[Provided records]
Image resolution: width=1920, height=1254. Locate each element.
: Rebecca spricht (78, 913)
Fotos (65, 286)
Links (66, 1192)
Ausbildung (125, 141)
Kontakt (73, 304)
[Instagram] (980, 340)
[/Provided records]
What the exercise asks: Write out, word for word, every line from the one containing "spricht (78, 913)" through the last line of the records above.

Your response:
: Rebecca spricht (78, 913)
Fotos (65, 286)
Links (66, 1192)
Ausbildung (125, 141)
Kontakt (73, 304)
[Instagram] (980, 340)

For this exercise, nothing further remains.